The result is an array of (data: Data, response: URLResponse) that is guaranteed to be in the same order as the original array of URLs. Note that without .maxPublishers: .max(1), we could not make that guarantee; the results of our data task publishers can arrive in any order, so we must serialize asynchronicity if we want to prevent that.

.collect(_:) (Publishers.CollectByCount) doesn’t merely wait for a .finished completion; instead, it also emits an array of the values received from upstream so far when some fixed number of values have arrived, and then clears its buffer of received values.
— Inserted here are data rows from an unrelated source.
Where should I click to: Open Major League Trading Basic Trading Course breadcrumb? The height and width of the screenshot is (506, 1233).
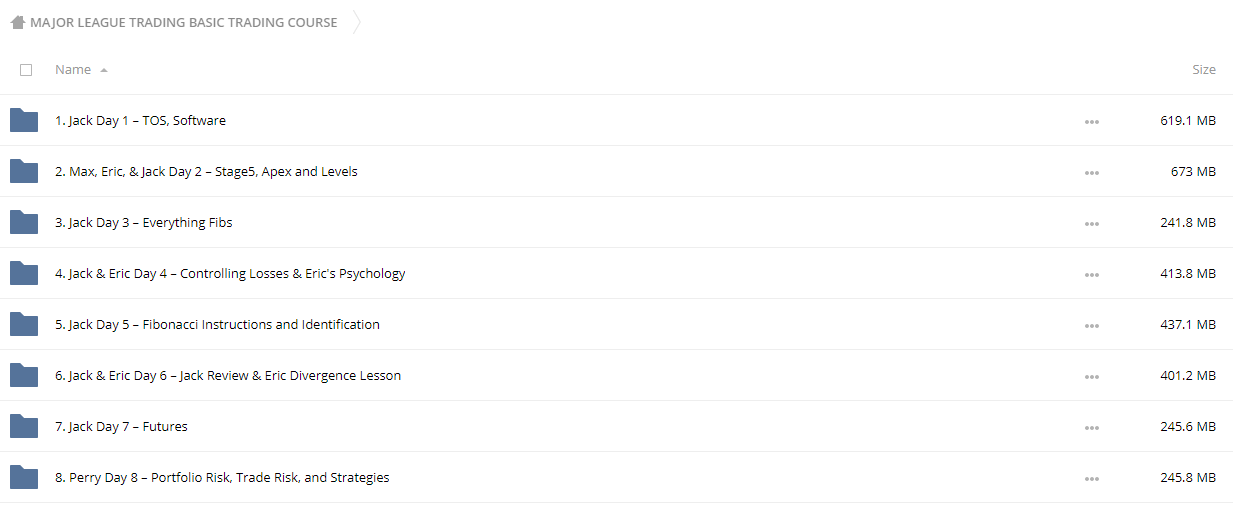tap(184, 22)
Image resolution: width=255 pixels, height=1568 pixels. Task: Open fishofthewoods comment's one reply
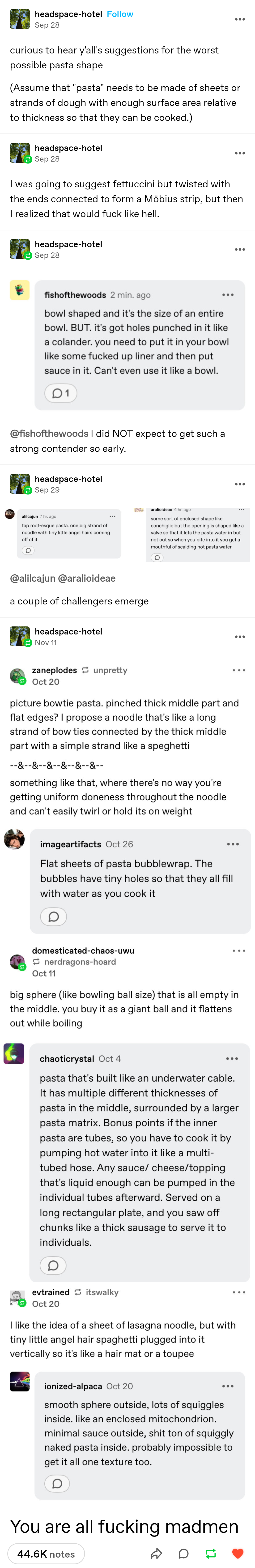click(61, 393)
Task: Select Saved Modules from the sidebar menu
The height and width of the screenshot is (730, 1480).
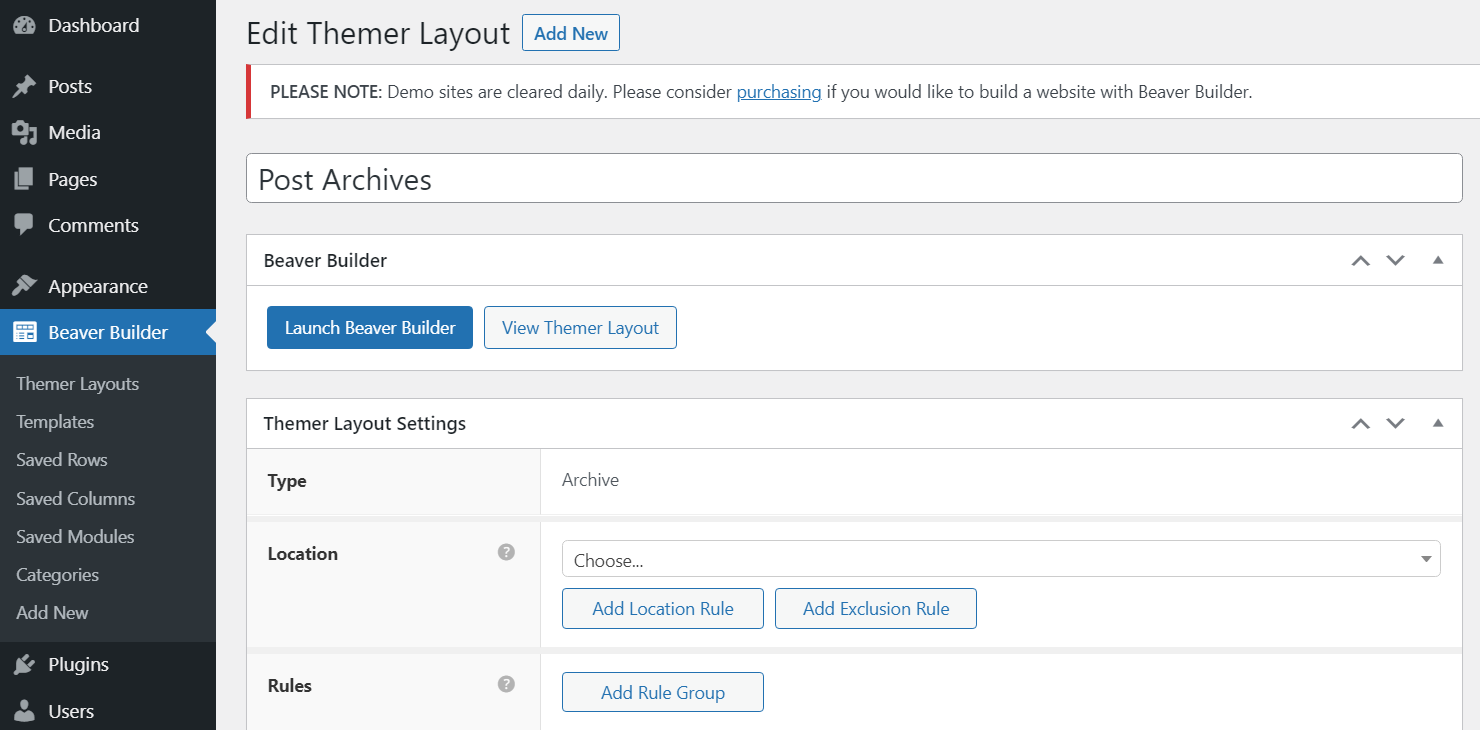Action: (74, 536)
Thus it divides up the stream of values from upstream into chunks of a fixed size (except for the last chunk, after the .finished completion is received, which might be smaller). For example:

[1,2,3].publisher
    .collect(2) // [1, 2], then [3], then finished

.collect(_:options:) (Publishers.CollectionByTime) emits the buffer as an array of values at fixed time intervals. The first parameter is a TimeGroupingStrategy:

.byTime: The associated value is a Scheduler and a Stride indicating how the time is to be reckoned.
.byTimeOrCount: Like .byTime, but with an additional parameter representing a count; the operator emits when the time elapses or the buffer fills to the count, whichever comes first.
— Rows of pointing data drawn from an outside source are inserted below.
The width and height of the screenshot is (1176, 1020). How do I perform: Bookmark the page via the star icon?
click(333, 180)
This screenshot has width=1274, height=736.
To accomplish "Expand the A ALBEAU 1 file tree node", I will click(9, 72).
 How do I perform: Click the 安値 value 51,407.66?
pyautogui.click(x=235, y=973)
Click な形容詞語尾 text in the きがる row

Here’s a simple test example. We’ll use a Timer to publish every three-tenths of a second, and we’ll capture the stream into one-second clumps:

Timer.publish(every: 0.3, on: .main, in: .common).autoconnect()
    .scan(0) {i,_ in i + 1}
    .collect(.byTime(DispatchQueue.main, 1))

The result is:

[1, 2, 3]
[4, 5, 6]
[7, 8, 9, 10]

That’s because, during the third interval, the first value arrived early enough that there was time for four values to arrive before the interval ended. But now we’ll set a limit to the array size:

Timer.publish(every: 0.3, on: .main, in: .common).autoconnect()
    .scan(0) {i,_ in i + 1}
    .collect(.byTimeOrCount(DispatchQueue.main, 1, 3))

Now we get:

[1, 2, 3]
[4, 5, 6]
[7, 8, 9]

(The options: parameter in .collect(_:options:) is optional, and you’ll probably omit it. For a DispatchQueue, it lets you set the quality of service (DispatchQoS), dispatch work item flags, and dispatch group, but you are unlikely to need to specify any of those.)